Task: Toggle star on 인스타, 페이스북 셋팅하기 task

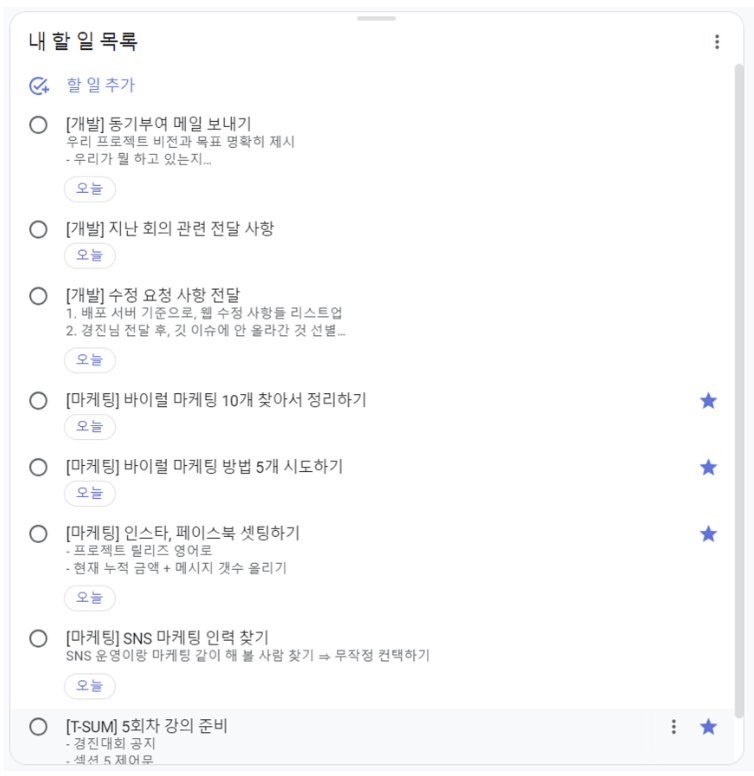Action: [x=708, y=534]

* * *

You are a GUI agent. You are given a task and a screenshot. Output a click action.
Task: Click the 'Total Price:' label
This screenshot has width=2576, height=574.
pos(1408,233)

* * *

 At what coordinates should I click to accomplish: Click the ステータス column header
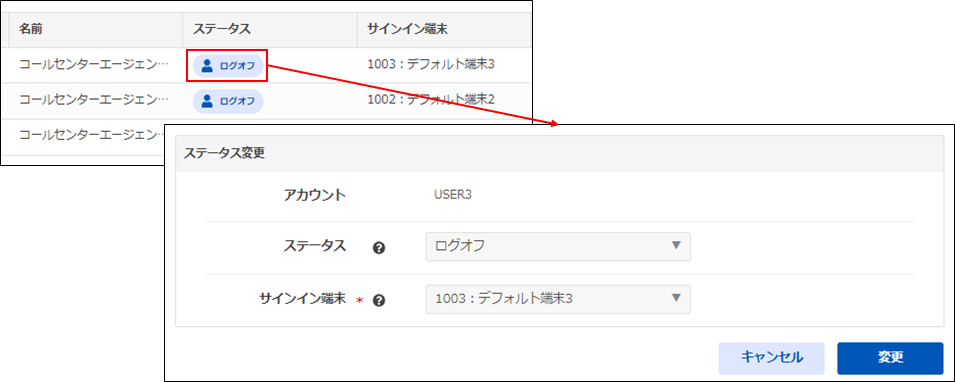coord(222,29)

(EXERCISE OBJECTIVE)
Reproduce, line for line, the portion of the records that begins with the line containing "You are a GUI" and ends with the line containing "pos(1408,233)", including both of those lines.

(WRITTEN REPLY)
You are a GUI agent. You are given a task and a screenshot. Output a click action.
Task: Click the 'Total Price:' label
This screenshot has width=2576, height=574.
pos(1408,233)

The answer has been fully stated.